Can you reproduce each of the rows below word for word, leaving nothing out and changing nothing?

Start of RAW DATA

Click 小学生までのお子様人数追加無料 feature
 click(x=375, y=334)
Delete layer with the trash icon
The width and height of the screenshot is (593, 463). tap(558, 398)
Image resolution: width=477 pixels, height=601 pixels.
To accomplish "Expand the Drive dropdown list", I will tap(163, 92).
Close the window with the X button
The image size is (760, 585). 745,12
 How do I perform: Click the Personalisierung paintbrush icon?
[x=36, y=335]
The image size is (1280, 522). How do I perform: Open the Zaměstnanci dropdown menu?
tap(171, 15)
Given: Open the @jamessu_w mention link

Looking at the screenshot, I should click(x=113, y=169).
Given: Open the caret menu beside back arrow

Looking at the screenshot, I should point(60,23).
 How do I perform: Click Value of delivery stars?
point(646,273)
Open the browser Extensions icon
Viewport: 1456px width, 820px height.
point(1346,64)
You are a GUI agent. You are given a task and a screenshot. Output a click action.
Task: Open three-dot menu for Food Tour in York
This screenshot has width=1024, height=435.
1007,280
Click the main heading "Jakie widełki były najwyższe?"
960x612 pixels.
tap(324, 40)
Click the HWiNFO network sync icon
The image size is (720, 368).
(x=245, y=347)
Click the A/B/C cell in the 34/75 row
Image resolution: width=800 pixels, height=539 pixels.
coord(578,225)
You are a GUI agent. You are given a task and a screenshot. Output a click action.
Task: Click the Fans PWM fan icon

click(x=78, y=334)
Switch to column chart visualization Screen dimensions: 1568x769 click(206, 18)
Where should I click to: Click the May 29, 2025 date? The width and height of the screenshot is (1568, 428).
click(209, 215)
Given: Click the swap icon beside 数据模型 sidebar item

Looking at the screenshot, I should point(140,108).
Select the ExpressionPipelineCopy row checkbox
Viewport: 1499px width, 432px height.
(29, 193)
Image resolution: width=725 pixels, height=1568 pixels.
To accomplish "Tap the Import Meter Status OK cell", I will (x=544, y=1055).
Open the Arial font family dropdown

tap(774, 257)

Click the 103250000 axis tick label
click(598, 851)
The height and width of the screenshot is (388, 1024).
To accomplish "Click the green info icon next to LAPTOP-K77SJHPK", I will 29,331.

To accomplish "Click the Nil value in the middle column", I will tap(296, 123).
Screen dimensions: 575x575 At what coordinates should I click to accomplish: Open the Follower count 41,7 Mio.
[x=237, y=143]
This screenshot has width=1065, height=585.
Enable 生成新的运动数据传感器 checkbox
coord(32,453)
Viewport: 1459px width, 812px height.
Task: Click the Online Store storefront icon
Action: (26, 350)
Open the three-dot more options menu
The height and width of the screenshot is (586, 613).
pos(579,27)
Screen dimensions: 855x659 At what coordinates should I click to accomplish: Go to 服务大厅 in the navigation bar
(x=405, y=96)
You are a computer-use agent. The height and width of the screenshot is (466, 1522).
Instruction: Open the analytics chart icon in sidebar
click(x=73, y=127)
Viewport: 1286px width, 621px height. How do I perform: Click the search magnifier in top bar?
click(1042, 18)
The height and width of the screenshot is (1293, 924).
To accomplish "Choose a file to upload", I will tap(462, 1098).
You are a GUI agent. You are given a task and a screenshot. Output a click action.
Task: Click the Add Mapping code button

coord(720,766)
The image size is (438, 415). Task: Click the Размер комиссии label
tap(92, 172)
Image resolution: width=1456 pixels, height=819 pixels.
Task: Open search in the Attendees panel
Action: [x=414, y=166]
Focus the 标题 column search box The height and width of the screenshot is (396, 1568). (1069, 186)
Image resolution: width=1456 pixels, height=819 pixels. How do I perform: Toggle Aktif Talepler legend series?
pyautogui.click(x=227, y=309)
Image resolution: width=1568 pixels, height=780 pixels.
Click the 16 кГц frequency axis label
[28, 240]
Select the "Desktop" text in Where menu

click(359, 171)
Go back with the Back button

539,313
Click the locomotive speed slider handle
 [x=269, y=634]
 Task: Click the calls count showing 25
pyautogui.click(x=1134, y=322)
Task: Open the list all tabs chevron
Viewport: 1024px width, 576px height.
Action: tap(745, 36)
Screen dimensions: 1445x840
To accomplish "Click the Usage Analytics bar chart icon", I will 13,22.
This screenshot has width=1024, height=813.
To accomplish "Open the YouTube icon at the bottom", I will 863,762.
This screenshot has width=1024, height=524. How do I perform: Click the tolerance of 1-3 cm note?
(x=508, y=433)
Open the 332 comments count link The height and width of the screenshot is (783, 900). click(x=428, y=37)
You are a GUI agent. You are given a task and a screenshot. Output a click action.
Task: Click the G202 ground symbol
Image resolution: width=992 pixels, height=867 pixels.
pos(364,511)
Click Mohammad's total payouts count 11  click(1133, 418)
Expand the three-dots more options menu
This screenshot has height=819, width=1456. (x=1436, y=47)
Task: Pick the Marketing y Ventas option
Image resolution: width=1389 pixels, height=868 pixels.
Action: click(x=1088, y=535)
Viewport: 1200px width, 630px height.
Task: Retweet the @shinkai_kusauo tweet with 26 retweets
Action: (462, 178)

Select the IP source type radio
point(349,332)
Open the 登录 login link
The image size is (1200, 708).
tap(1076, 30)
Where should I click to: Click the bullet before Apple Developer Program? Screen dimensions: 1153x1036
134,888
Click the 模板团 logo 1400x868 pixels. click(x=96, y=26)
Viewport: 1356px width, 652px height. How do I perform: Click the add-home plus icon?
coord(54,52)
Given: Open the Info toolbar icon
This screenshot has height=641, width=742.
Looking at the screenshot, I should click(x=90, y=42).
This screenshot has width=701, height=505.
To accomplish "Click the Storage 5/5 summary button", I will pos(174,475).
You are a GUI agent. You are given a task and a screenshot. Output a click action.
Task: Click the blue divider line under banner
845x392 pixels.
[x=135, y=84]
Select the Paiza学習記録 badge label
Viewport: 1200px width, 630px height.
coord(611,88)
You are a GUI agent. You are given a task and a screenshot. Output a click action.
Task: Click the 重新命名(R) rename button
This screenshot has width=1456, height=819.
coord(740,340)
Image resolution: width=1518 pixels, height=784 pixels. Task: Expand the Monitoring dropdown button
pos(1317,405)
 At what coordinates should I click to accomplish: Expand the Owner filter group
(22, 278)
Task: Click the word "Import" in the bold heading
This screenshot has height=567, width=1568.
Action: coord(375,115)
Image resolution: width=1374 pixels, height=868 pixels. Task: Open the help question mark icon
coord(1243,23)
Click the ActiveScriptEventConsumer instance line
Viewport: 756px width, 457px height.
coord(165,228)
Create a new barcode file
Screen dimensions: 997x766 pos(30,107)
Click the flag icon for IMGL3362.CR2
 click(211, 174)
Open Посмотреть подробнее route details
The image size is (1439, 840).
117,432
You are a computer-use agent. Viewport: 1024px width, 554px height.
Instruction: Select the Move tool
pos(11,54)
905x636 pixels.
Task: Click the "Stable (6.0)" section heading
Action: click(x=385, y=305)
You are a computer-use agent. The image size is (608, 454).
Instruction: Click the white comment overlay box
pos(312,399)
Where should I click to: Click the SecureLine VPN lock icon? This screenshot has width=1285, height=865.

End of RAW DATA

▶ _TASK RESPONSE_
Click 小学生までのお子様人数追加無料 feature
 click(x=375, y=334)
Delete layer with the trash icon
The width and height of the screenshot is (593, 463). tap(558, 398)
Image resolution: width=477 pixels, height=601 pixels.
To accomplish "Expand the Drive dropdown list", I will tap(163, 92).
Close the window with the X button
The image size is (760, 585). 745,12
 How do I perform: Click the Personalisierung paintbrush icon?
[x=36, y=335]
The image size is (1280, 522). How do I perform: Open the Zaměstnanci dropdown menu?
tap(171, 15)
Given: Open the @jamessu_w mention link

Looking at the screenshot, I should click(x=113, y=169).
Given: Open the caret menu beside back arrow

Looking at the screenshot, I should point(60,23).
 How do I perform: Click Value of delivery stars?
point(646,273)
Open the browser Extensions icon
Viewport: 1456px width, 820px height.
point(1346,64)
You are a GUI agent. You are given a task and a screenshot. Output a click action.
Task: Open three-dot menu for Food Tour in York
This screenshot has width=1024, height=435.
1007,280
Click the main heading "Jakie widełki były najwyższe?"
960x612 pixels.
tap(324, 40)
Click the HWiNFO network sync icon
The image size is (720, 368).
(x=245, y=347)
Click the A/B/C cell in the 34/75 row
Image resolution: width=800 pixels, height=539 pixels.
coord(578,225)
You are a GUI agent. You are given a task and a screenshot. Output a click action.
Task: Click the Fans PWM fan icon

click(x=78, y=334)
Switch to column chart visualization Screen dimensions: 1568x769 click(206, 18)
Where should I click to: Click the May 29, 2025 date? The width and height of the screenshot is (1568, 428).
click(209, 215)
Given: Click the swap icon beside 数据模型 sidebar item

Looking at the screenshot, I should point(140,108).
Select the ExpressionPipelineCopy row checkbox
Viewport: 1499px width, 432px height.
(29, 193)
Image resolution: width=725 pixels, height=1568 pixels.
To accomplish "Tap the Import Meter Status OK cell", I will (x=544, y=1055).
Open the Arial font family dropdown

tap(774, 257)

Click the 103250000 axis tick label
click(598, 851)
The height and width of the screenshot is (388, 1024).
To accomplish "Click the green info icon next to LAPTOP-K77SJHPK", I will 29,331.

To accomplish "Click the Nil value in the middle column", I will tap(296, 123).
Screen dimensions: 575x575 At what coordinates should I click to accomplish: Open the Follower count 41,7 Mio.
[x=237, y=143]
This screenshot has width=1065, height=585.
Enable 生成新的运动数据传感器 checkbox
coord(32,453)
Viewport: 1459px width, 812px height.
Task: Click the Online Store storefront icon
Action: (26, 350)
Open the three-dot more options menu
The height and width of the screenshot is (586, 613).
pos(579,27)
Screen dimensions: 855x659 At what coordinates should I click to accomplish: Go to 服务大厅 in the navigation bar
(x=405, y=96)
You are a computer-use agent. The height and width of the screenshot is (466, 1522).
Instruction: Open the analytics chart icon in sidebar
click(x=73, y=127)
Viewport: 1286px width, 621px height. How do I perform: Click the search magnifier in top bar?
click(1042, 18)
The height and width of the screenshot is (1293, 924).
To accomplish "Choose a file to upload", I will tap(462, 1098).
You are a GUI agent. You are given a task and a screenshot. Output a click action.
Task: Click the Add Mapping code button

coord(720,766)
The image size is (438, 415). Task: Click the Размер комиссии label
tap(92, 172)
Image resolution: width=1456 pixels, height=819 pixels.
Task: Open search in the Attendees panel
Action: [x=414, y=166]
Focus the 标题 column search box The height and width of the screenshot is (396, 1568). (1069, 186)
Image resolution: width=1456 pixels, height=819 pixels. How do I perform: Toggle Aktif Talepler legend series?
pyautogui.click(x=227, y=309)
Image resolution: width=1568 pixels, height=780 pixels.
Click the 16 кГц frequency axis label
[28, 240]
Select the "Desktop" text in Where menu

click(359, 171)
Go back with the Back button

539,313
Click the locomotive speed slider handle
 [x=269, y=634]
 Task: Click the calls count showing 25
pyautogui.click(x=1134, y=322)
Task: Open the list all tabs chevron
Viewport: 1024px width, 576px height.
Action: tap(745, 36)
Screen dimensions: 1445x840
To accomplish "Click the Usage Analytics bar chart icon", I will 13,22.
This screenshot has width=1024, height=813.
To accomplish "Open the YouTube icon at the bottom", I will 863,762.
This screenshot has width=1024, height=524. How do I perform: Click the tolerance of 1-3 cm note?
(x=508, y=433)
Open the 332 comments count link The height and width of the screenshot is (783, 900). click(x=428, y=37)
You are a GUI agent. You are given a task and a screenshot. Output a click action.
Task: Click the G202 ground symbol
Image resolution: width=992 pixels, height=867 pixels.
pos(364,511)
Click Mohammad's total payouts count 11  click(1133, 418)
Expand the three-dots more options menu
This screenshot has height=819, width=1456. (x=1436, y=47)
Task: Pick the Marketing y Ventas option
Image resolution: width=1389 pixels, height=868 pixels.
Action: click(x=1088, y=535)
Viewport: 1200px width, 630px height.
Task: Retweet the @shinkai_kusauo tweet with 26 retweets
Action: (462, 178)

Select the IP source type radio
point(349,332)
Open the 登录 login link
The image size is (1200, 708).
tap(1076, 30)
Where should I click to: Click the bullet before Apple Developer Program? Screen dimensions: 1153x1036
134,888
Click the 模板团 logo 1400x868 pixels. click(x=96, y=26)
Viewport: 1356px width, 652px height. How do I perform: Click the add-home plus icon?
coord(54,52)
Given: Open the Info toolbar icon
This screenshot has height=641, width=742.
Looking at the screenshot, I should click(x=90, y=42).
This screenshot has width=701, height=505.
To accomplish "Click the Storage 5/5 summary button", I will pos(174,475).
You are a GUI agent. You are given a task and a screenshot. Output a click action.
Task: Click the blue divider line under banner
845x392 pixels.
[x=135, y=84]
Select the Paiza学習記録 badge label
Viewport: 1200px width, 630px height.
coord(611,88)
You are a GUI agent. You are given a task and a screenshot. Output a click action.
Task: Click the 重新命名(R) rename button
This screenshot has width=1456, height=819.
coord(740,340)
Image resolution: width=1518 pixels, height=784 pixels. Task: Expand the Monitoring dropdown button
pos(1317,405)
 At what coordinates should I click to accomplish: Expand the Owner filter group
(22, 278)
Task: Click the word "Import" in the bold heading
This screenshot has height=567, width=1568.
Action: coord(375,115)
Image resolution: width=1374 pixels, height=868 pixels. Task: Open the help question mark icon
coord(1243,23)
Click the ActiveScriptEventConsumer instance line
Viewport: 756px width, 457px height.
coord(165,228)
Create a new barcode file
Screen dimensions: 997x766 pos(30,107)
Click the flag icon for IMGL3362.CR2
 click(211, 174)
Open Посмотреть подробнее route details
The image size is (1439, 840).
117,432
You are a computer-use agent. Viewport: 1024px width, 554px height.
Instruction: Select the Move tool
pos(11,54)
905x636 pixels.
Task: Click the "Stable (6.0)" section heading
Action: click(x=385, y=305)
You are a computer-use agent. The image size is (608, 454).
Instruction: Click the white comment overlay box
pos(312,399)
Where should I click to: Click the SecureLine VPN lock icon? This screenshot has width=1285, height=865.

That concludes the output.